During one of the most trying and desperate days in the early period of American history a man wrote Benjamin Franklin in pessimistic conclusion, "The sun of liberty has set." The great old patriot who was not afraid of the dark wrote back, "Then light up the candles." Sometimes God does hold back all signs, to test our faith. We are expected to presume on the promises. Our faith has been timid, and has ventured only as far as we could clearly see.

The world awaits, and not only awaits, but challenges a confident church; a church that laughs at the report, "there is nothing," as a mere sign men have always dared read into a barren sky, and declares triumphantly to every negative finding, "There is something! We have God's word." March on, O church of God! Cloud or no cloud, we hear the sound of abundance of rain.


My final observation is that failure is an unknown experience for faith. The temperature of faith is always the same, sign or no sign. The report comes in, there is nothing; faith answers, there is God, and that's enough. This is faith's test, can it wring confidence out of a cloudless sky? Can it be so unfaltering that even the seventh time it can calmly reply to the messenger, "Go back again, for surely if you want to see a cloud there is one out there somewhere." We are not to have faith in God because of a cloud. Anybody could do that. We are to have faith which will insist that clouds must come because of it. The sky is sure one day to have the credentials of faith stamped upon it. But faith must be strong enough to stand secure without a cloud in sight.

I am not called upon to explain the actions of my God according to the laws of nature I have thus far been able to decipher, and of which I feel reasonably sure. Very many of the explanations I have tried to read would make God out as a huge sleight-of-hand worker, who makes use of natural laws just beyond our range of knowledge, and that he merely fools our vision.

Explainers thus have busied themselves drawing parallels in what we know today that would have been incredible to the generation just gone.

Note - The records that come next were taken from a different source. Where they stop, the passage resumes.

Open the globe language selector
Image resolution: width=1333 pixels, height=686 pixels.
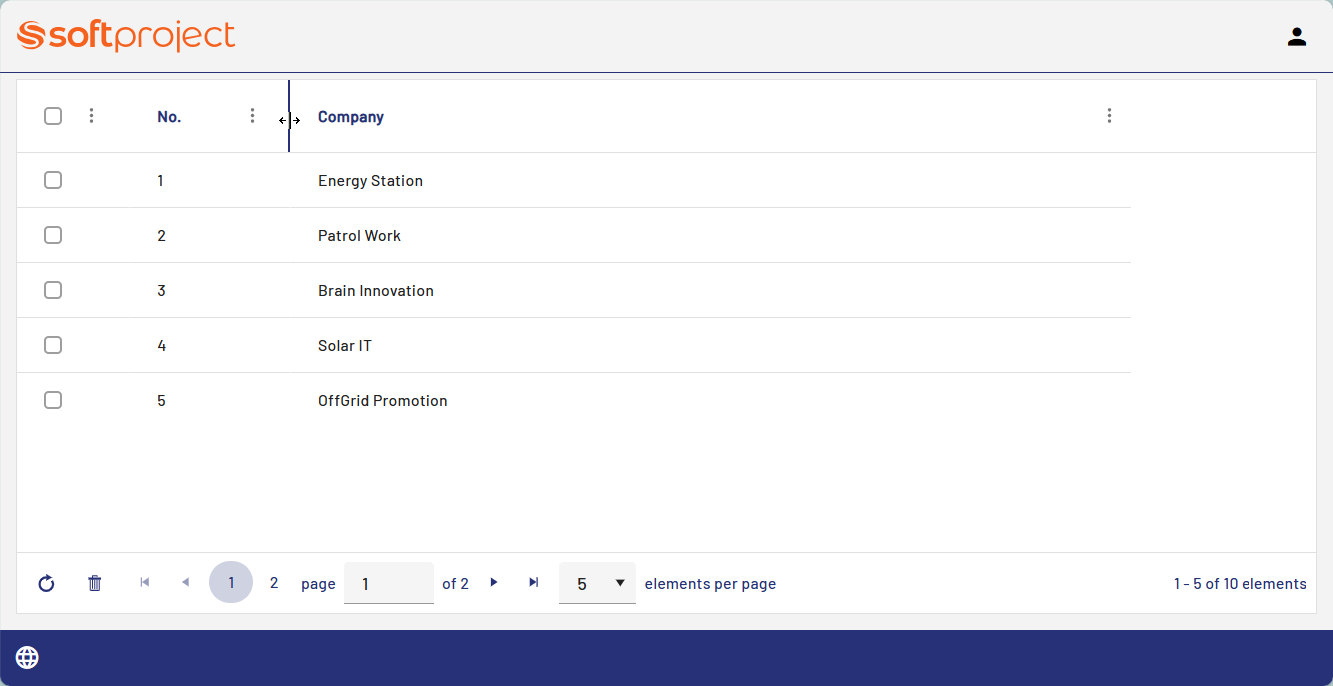27,657
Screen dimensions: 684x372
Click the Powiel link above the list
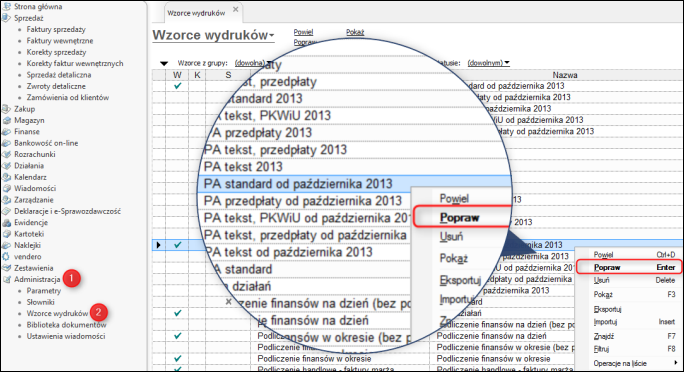click(303, 32)
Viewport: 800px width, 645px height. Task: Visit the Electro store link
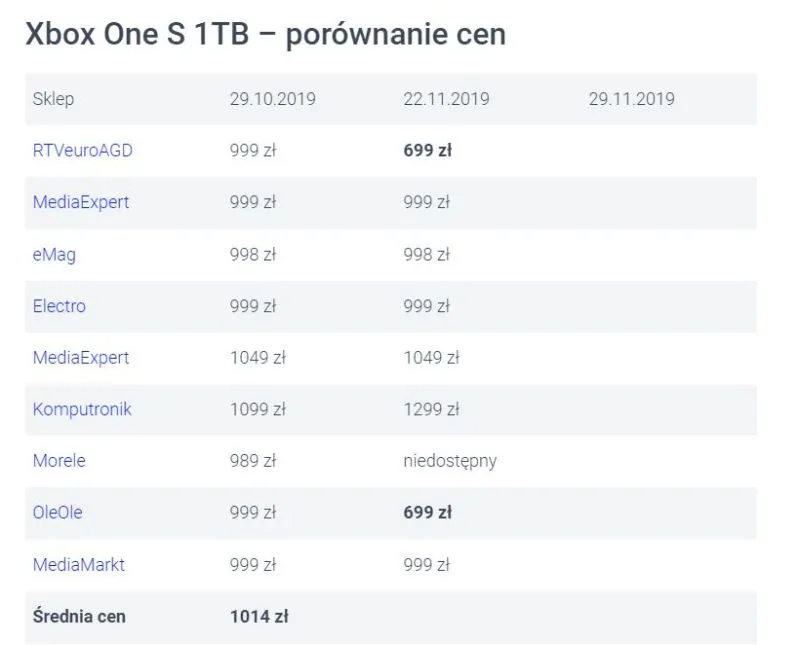click(59, 306)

Thus by human process they seek to reduce so-called miracles to the simple acts of a master-mechanic before a class of dull pupils.

As for me, I have never expected to find out God with human wisdom. When I believe him God, my idea of understanding him vanishes. There is a passage somewhere in the writings of Sir Humphrey Davy that expresses the desire of a truly great mind when it stands before the consciousness of its own easily realized limitations, "I envy no quality of mind or intellect in others, be it genius, power, wit, or fancy; but I would prefer a firm religious faith before every other blessing."

The true ministry of Christian experience has put this confident note into life, and even down to the very last report that can come; when the closing shades of death seem to screen all vision, so the watchers in the attendant gloom say there is nothing, even there we find that faith has not failed, and has transformed groping into vision.

I know not where His islands lift
Their fronded palms in air;
I only know I cannot drift
Beyond His love and care.

Say you there is nothing? Go and look again. Go back again, and again, and again. For against such a report I will forever match my deathless faith in God. We have God.

Sermon preached by Merton S. Rice, Detroit, 1925.